§ **Brief**
Determine how many lines of the material hold the word "Facet", and answer with the number only.

+ + + +

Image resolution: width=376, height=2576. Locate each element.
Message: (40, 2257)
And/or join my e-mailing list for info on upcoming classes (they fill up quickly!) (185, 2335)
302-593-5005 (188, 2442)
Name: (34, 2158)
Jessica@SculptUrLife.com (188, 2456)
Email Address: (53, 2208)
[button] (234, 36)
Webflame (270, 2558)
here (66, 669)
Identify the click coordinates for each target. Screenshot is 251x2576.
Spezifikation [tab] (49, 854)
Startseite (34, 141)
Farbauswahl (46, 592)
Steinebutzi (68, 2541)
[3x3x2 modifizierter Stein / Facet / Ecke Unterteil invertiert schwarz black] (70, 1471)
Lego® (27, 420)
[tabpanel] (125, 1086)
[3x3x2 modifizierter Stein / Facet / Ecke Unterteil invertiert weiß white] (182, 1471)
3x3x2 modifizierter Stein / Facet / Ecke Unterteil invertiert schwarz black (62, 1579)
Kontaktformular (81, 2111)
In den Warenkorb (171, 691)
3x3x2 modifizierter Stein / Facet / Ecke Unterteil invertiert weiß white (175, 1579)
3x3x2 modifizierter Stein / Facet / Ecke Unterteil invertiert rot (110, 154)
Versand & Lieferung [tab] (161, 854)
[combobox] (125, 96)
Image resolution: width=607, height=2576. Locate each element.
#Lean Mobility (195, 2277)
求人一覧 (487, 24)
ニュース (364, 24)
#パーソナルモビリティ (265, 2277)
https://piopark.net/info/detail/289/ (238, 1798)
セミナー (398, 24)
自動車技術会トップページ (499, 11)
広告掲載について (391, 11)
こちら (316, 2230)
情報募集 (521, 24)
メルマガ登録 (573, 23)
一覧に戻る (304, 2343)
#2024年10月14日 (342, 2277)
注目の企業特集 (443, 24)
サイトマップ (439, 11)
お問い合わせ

+ + + +

§ **Task output**
5